One way to shift left is to make sure developers aren’t left out of the conversation. Not every dev team has the budget to attend security conferences and quite often security conferences are attended by practitioners who aren’t building software as part of their daily work. I’ve attended many security conferences (and enjoy them!), but I’ve also wanted to find conferences that are oriented towards developers in order to bring an appsec message to them rather than expect them to discover security by chance.

This week I had the opportunity to present at the Star West developer conference. My presentation was about building metrics around the time and money invested in finding vulns within apps. It pulls data from real-world bounty programs and pen tests. It’s not hard to determine that finding vulns is important. But it can be hard to figure out when the time and money spent on finding them is well spent and when those investments could be directed to other security strategies.

A few points of the presentation were

  • Always strive to maintain an inventory of your apps, their code, and their dependencies. This is easier said than done, but it’ll always be a foundational part of an appsec program.

  • Find metrics that are meaningful to your program. For example, if you’re running a bounty program, when would it make more sense to attract more participants vs. engage the most prolific vuln reporters? If you’ve never conducted any security testing against an app, should you start with a pen test or a bug bounty? How might that choice affect your appsec budget?

  • Organizations and apps vary widely. Resist trying to compare your own metrics to other programs whose context, assumptions, and environments don’t match yours. Instead, follow your own metrics over time in order to observe trends and whether they’re influenced by your security efforts.

Although the presentation begins with data related to finding vulns, it doesn’t forget that fixing vulns is what contributes to making apps more secure. Regardless of how you’re discovering vulns, your DevOps team should be fixing them. Which also means you should have some metrics around that process.

One of the ways I looked at this data was in the relative time it takes organizations to fix different categories of vulns. Rather than ask how long it takes to fix all vulns, I thought it’d be interesting to see how quickly different types of vulns are fixed relative to each other.

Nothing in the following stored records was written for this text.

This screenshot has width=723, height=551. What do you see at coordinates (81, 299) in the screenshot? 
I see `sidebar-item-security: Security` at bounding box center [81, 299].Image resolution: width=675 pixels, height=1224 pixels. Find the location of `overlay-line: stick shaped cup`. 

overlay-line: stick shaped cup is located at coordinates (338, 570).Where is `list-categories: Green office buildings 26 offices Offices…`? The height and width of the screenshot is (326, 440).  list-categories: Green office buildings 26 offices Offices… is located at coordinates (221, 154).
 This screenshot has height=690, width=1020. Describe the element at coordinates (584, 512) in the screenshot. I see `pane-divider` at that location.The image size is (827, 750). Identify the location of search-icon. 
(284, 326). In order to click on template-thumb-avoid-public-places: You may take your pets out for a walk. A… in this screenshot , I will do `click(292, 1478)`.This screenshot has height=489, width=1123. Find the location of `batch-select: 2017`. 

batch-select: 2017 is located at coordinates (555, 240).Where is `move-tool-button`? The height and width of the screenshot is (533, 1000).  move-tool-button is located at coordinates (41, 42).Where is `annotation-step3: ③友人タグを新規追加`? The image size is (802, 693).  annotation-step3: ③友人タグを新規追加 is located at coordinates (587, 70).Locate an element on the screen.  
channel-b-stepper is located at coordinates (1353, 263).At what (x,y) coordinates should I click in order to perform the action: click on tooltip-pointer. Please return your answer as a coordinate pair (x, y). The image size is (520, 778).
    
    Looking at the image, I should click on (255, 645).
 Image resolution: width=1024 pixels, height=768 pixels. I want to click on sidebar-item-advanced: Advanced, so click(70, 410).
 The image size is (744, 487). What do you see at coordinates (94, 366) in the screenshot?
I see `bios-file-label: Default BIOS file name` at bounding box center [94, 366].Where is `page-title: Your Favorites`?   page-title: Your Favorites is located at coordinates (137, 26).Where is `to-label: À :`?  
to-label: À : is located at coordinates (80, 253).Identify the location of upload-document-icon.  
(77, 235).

In the following chart I took the average time to fix all vulns, then compared different categories against that average. In this case, it wasn’t too surprising to see that Remote Code Execution stood out as requiring fewer days than average to fix — it’s typically a high impact vuln that puts an app at significant risk of compromise. On the other hand, Redirects & Forwards took a longer time to fix. One theory could be that the greater number of days is related to the relatively low risk of such vulns and don’t need immediate attention. Another theory could be that such vulns are more difficult to fix due to nuances in allowing certain types of redirects while disallowing others. Knowing that Redirects & Forwards dropped off the OWASP Top 10 list in the recent 2017 update lends additional support to the idea that these are lower risk vulns.

Chart ranking common vulns by how quickly they are resolved
Fast fixes and slow burns

In any case, having metrics puts us on the path to data visualization. These steps enable us to start answering initial questions about the state of an app’s security. And then gives us a chance to ask follow-up questions about whether processes are working or whether we have blind spots in the data we’d like to have.

Appsec doesn’t happen in a vacuum. There’s a big difference between lamenting a perceived lack of security awareness among developers and engaging them on security issues that are relevant to their work. In addition to being relevant, the message should be constructive. Adding metrics to the discussion helps illuminate when efforts are successful, where they can be improved, and where more data is needed. Include the DevOps team as active participants in developing questions and metrics. Audience participation is a great way to build better appsec.